SPITFIRE TELEVISION, LONDON, NOVEMBER 1990. I’m at work early. Anna is waiting for me. She’s our graphic designer doing “The Wide Away Club” opening titles for a local television station.
“I’ve been here all night. We finished at 6, on the air at 7. It’s awful. I’m miserable.”
I look at her opening titles. There’re fine.
“I like it.”
“You hate it.”
“No, it’s good.”
“You said good.”
“I meant great.”
“Sarcasm.”
“No it’s terrific!”
“Stop telling me that! I know you hate it!”
“Anna, it’s only television.”
“Right, only television.” Tears.
“Erica, get a taxi for Anna and send her home.”
RENEE IN TEARS. We have the very first Avid/1 Media Composer in the UK. No one else has one. My colleagues think I’m crazy. Maybe they’re right. We are living on the bleeding edge of technology.
Renée has been cutting for two weeks now. Every night I drive her home in tears. The strain is getting to her but we are almost there.
Renée has lost confidence. Both Avid/1 and Spinalot, its $9,000, 9 GB drive, are temperamental. Every day, I phone Avid in Tewkesbury. Spinalot is tired. He’s dancing the frug. I smell trouble.
Rob, my client, is coming to see the Avid offline late this afternoon.
Renee: “I think it will run better if I consolidate.” “Sounds good. Do it.”
NICKI IN TEARS. There is screaming in the reception area. Erica and Nicki are shouting at each other. “I want you both in my office upstairs now”. The girls arrive still shouting.
“Did you hear that? Nicki called me a bitch.”
Tricia, wife and business partner, looks up and says in the voice of sweet reason, “Well Erica, you are a bitch.”
Erica is outraged. “OK I quit. I’m outa here.” Nicki thanks Tricia. Tears.
CONSOLIDATE AND DIE. I get back to the Avid edit. Renée is distraught.
“It’s gone. Vanished”.
“What happened?”
“I consolidated. Now there’s nothing”.
“Timeline looks OK”
“It’s rubbish”. Tears.
All the shots are there but in totally random order. The sound track too has been mangled. The voice says half a line about toothbrushes, we see sunglasses; a snip about bottle teats, we see an actor playing William Addis, the inventor of the toothbrush.
I phone Tewkesbury. I’m hysterical. They try to calm me down.
“What version software are you using? … You tried to consolidate? … You used the optical media drive? … Didn’t anyone warn you?”
THE CLIENTS ARRIVE. “Rob, Jim (his client), we have a problem – like there’s nothing to show you.

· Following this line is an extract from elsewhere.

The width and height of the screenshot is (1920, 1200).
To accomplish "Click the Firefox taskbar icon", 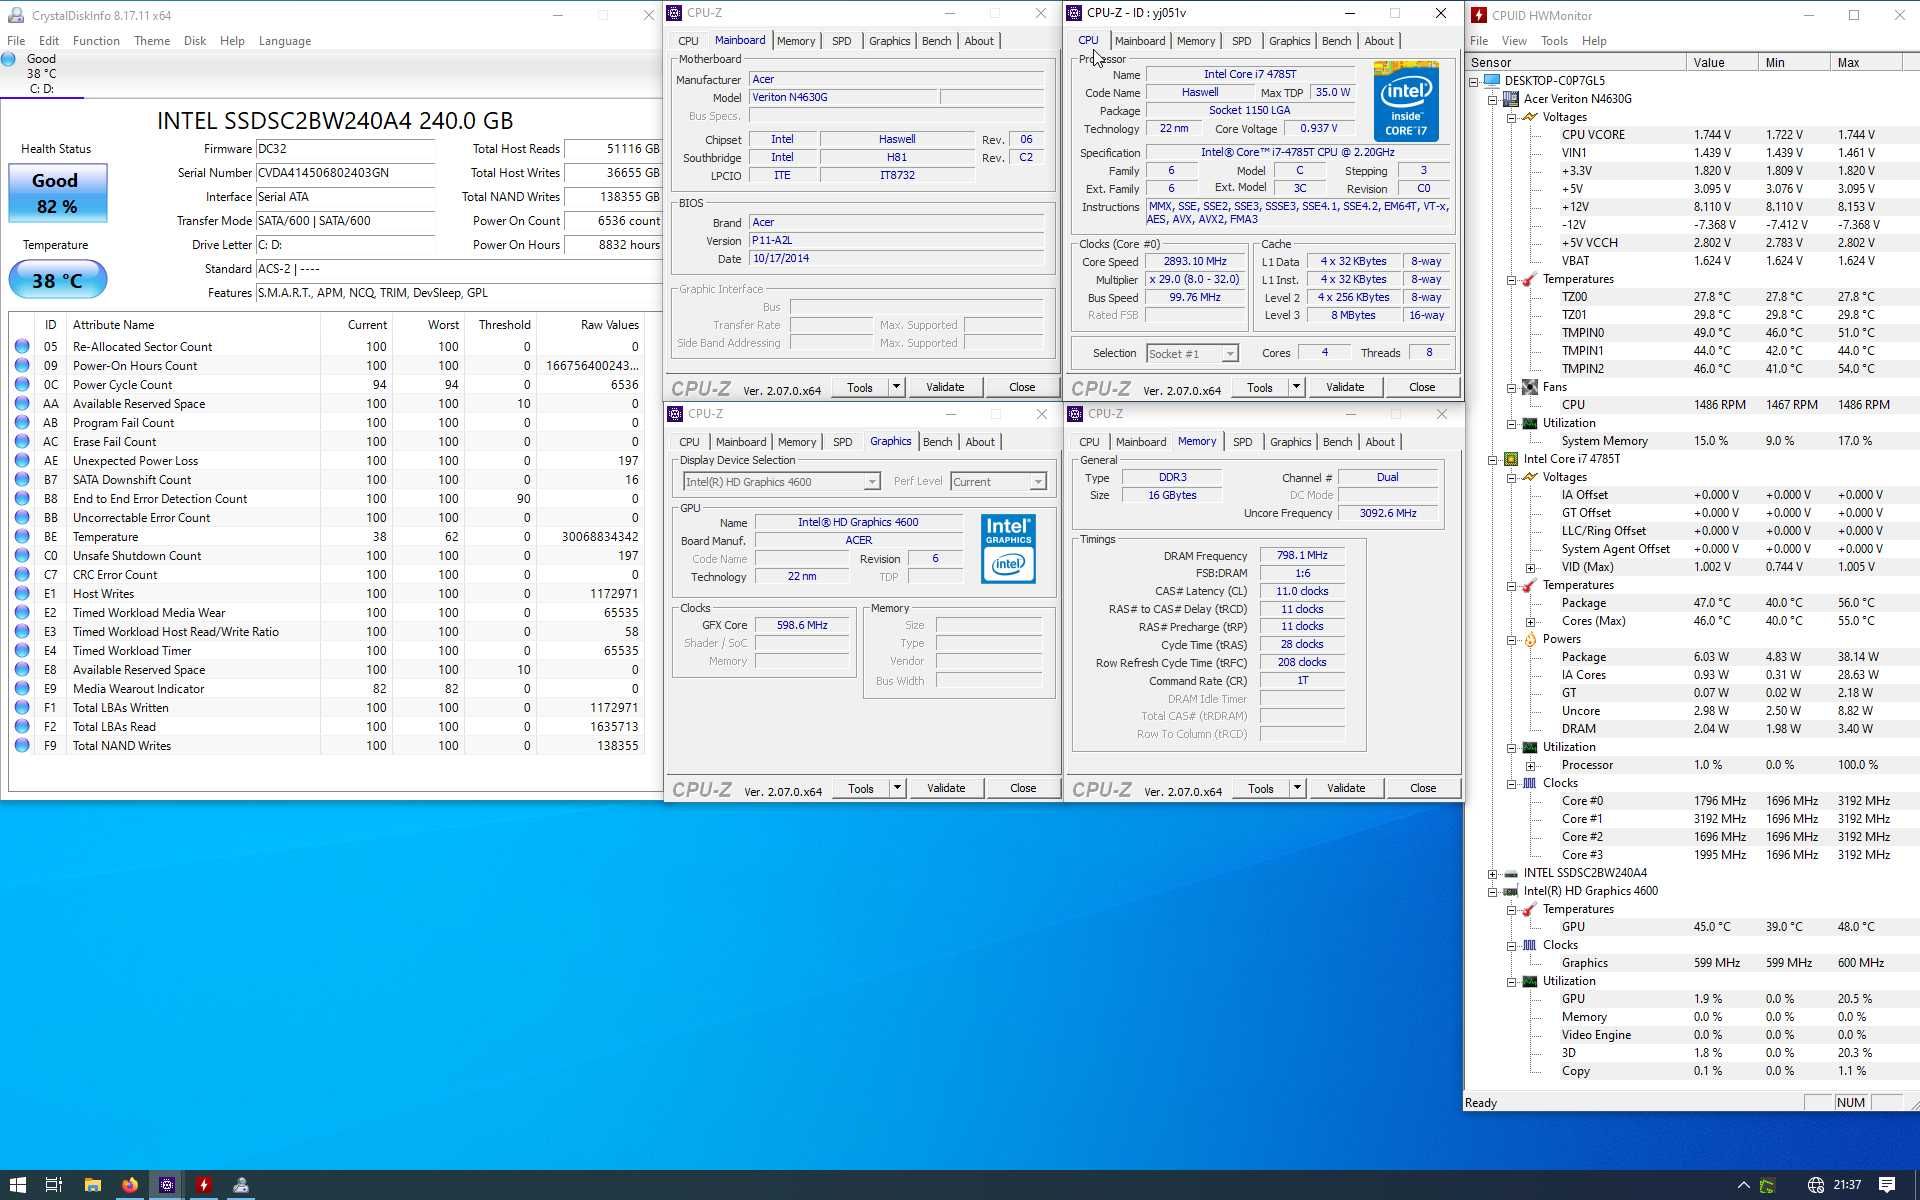I will point(129,1183).
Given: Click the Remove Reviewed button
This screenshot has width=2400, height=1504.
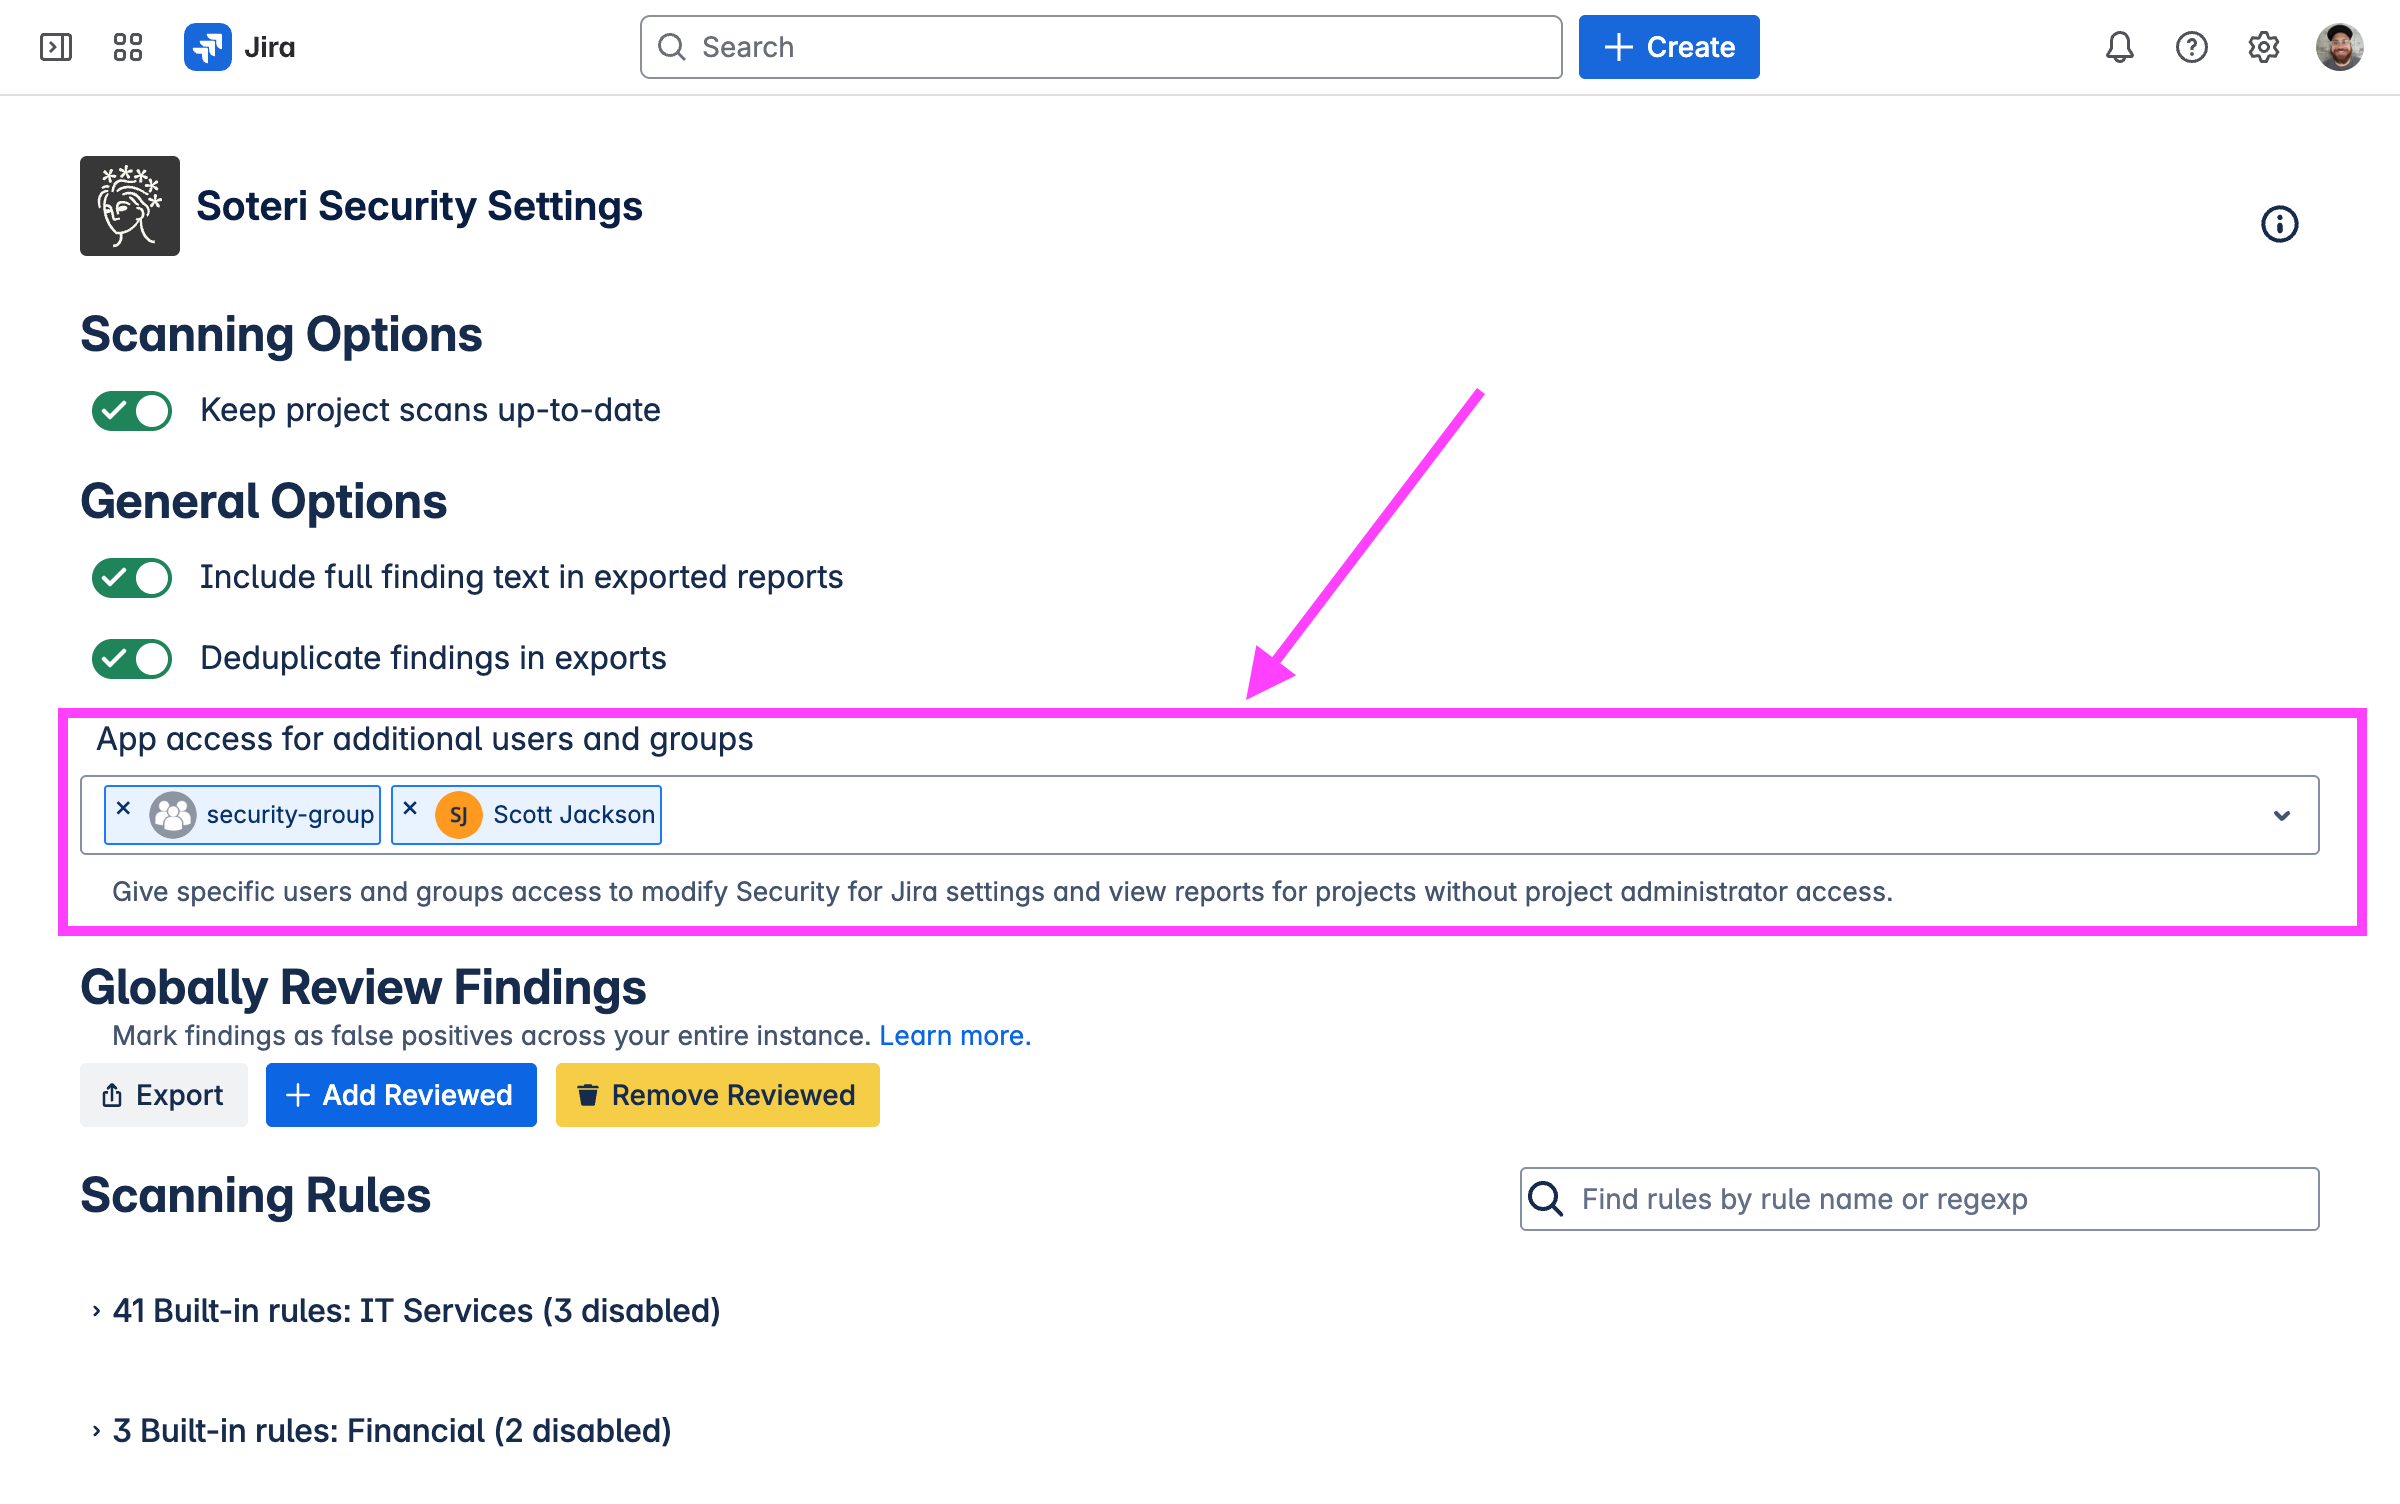Looking at the screenshot, I should tap(717, 1095).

We sort of made an experimental film by mistake. Just trust me. Have dinner, come back and we’ll have it sorted out.”
I find Robin, our best editor. “The Avid is a disaster. We’ve got to on-line the Addis job now. There’s no EDL, no nothing.”
We move into Edit A … three Sony BetaSPs, ADO, GVG 200 component mixer, Ampex ACE editor.
“Renée can you remember the edit?”
“I think so.”
“Open on the studio shot of old man Addis, tape three.” “Got it. What comes next?” “First line of VO, second take.” “We need the Select Effects star bed on one inch … ”
A few hours later, Rob and client come back. I have champagne ready. Dim the lights. Roll tape. “Addis – an ongoing story of innovation in product design!”
Lights up. Client overjoyed. “Perfect.” The cork pops. We all thank Robin and Renée. More tears.
Just another day on the bleeding edge.